# Upper Hale Underground Reservoirs, Aldershot Garrison, Surrey – April 2017



## Landie_Man (Jun 7, 2017)

Upper Hale Underground Reservoirs, Aldershot Garrison, Surrey – April 2017

Continuing on from Flexlands, Southside, my friend and myself visited this site. I don’t really do underground, but I quite liked it here and I think it lit up quite well. 

*History*
These Reservoirs are South of an area known as “Caesars Camp”; which was then; a major water catchment area for Aldershot Camp which had its own water supply from Aldershot Town

There are a number of uncovered reservoir's in this area; and until recent years a water tower and pump house across the road. 


*The Explore*
Just a quick explore in here really. Quite refreshingly cool as expected under there; though incredibly slippery which is understandable of course!
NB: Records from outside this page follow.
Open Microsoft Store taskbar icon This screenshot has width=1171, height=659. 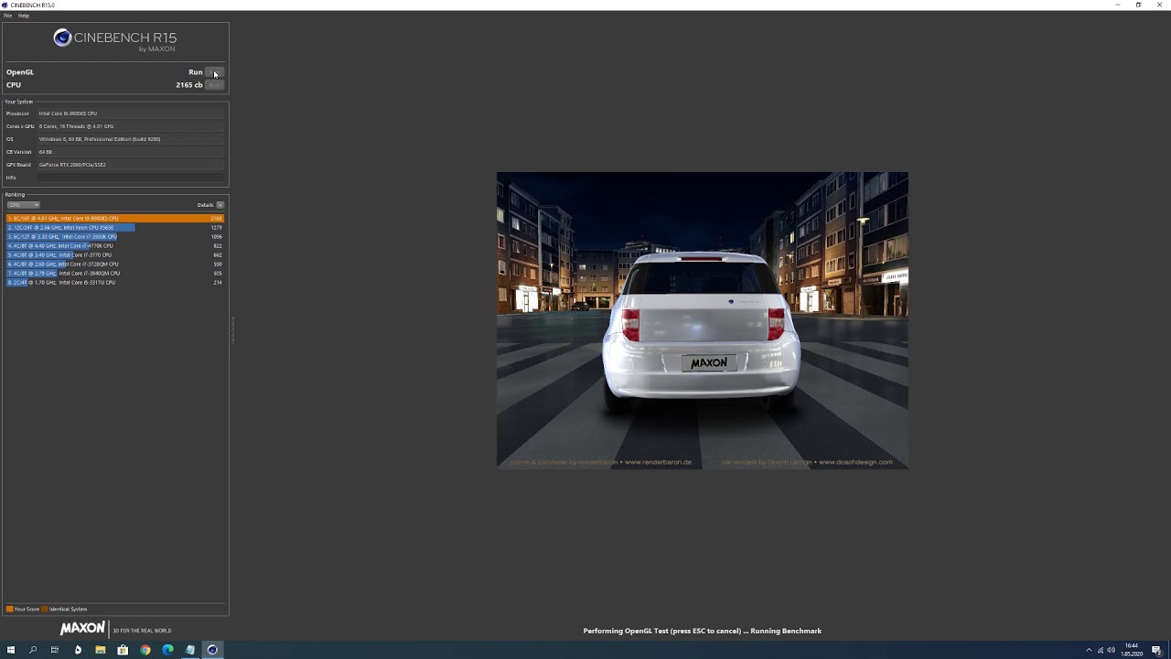(123, 650)
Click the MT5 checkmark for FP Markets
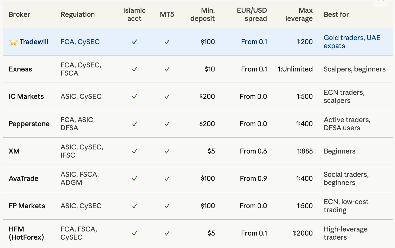 [x=167, y=206]
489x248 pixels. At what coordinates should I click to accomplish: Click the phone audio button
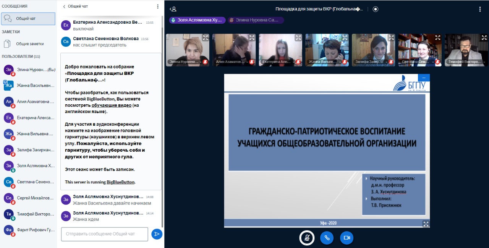pos(327,238)
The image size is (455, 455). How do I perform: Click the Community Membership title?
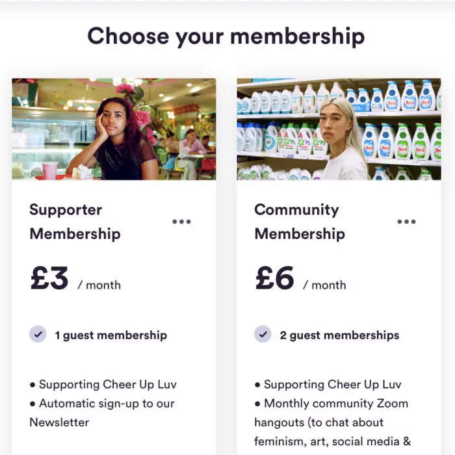pos(300,222)
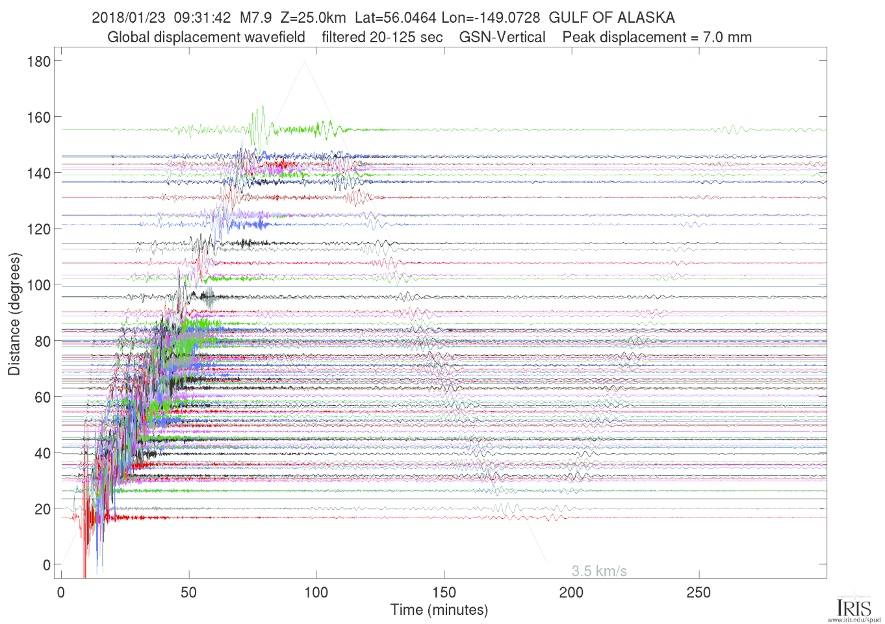Click the 100 tick on time axis
The image size is (885, 624).
(x=316, y=592)
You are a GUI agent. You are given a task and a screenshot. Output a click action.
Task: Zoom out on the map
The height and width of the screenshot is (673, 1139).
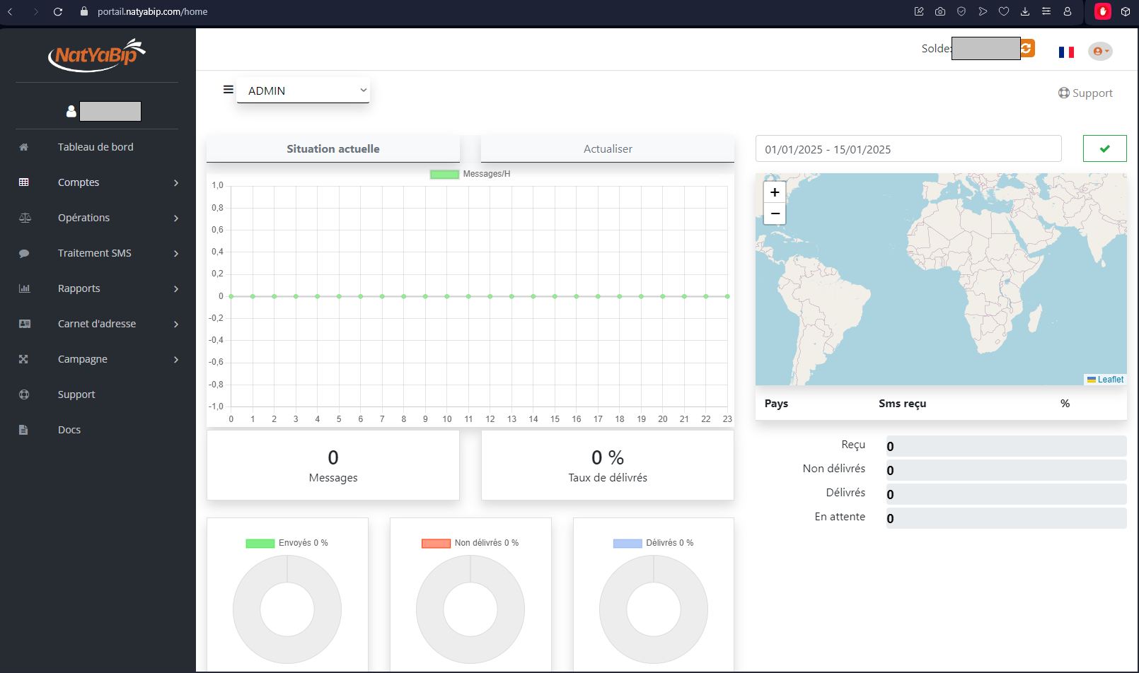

Got a few shots here; and I for one quite liked it under there. The ladder we used was incredibly sturdy, but I have been told that other ladders here are not!!!

We left after about 20 minutes to check the rest of our list for the day.


#1






#2





#3





#4





#5





#6





Thanks for looking! More At:
https://www.flickr.com/photos/landie_man/albums/72157681699662934


----------



## Gromr (Jun 7, 2017)

Not seen this one pop up for a while. Lovely lighting in there.


----------



## night crawler (Jun 7, 2017)

Very neat bet that cool down there


----------



## SlimJim (Jun 7, 2017)

Nice! Decent amount of light too.


----------



## smiler (Jun 7, 2017)

Nicely Done Thanks


----------



## Landie_Man (Jun 8, 2017)

Thanks everyone


----------



## stu8fish (Jun 8, 2017)

Nice to see its "on" again. Will pop back in someday soon.


----------



## Rubex (Jun 8, 2017)

Very cool! Nice one


----------



## jsp77 (Jun 8, 2017)

Lovely stuff Landie_Man, you have lit it up well.


----------



## yortsandthat (Apr 19, 2022)

Back in the late 80's as kids we broke into there. Took turns climbing down the ladder whilst a friend would close the hatch to see who would scream like a girl.


----------



## Hayman (Apr 19, 2022)

The curved concrete roofs remind me of photos I've seen of another covered/underground water reservoir, but with brick archwork and from a much earlier era. Possibly somewhere in Italy.


----------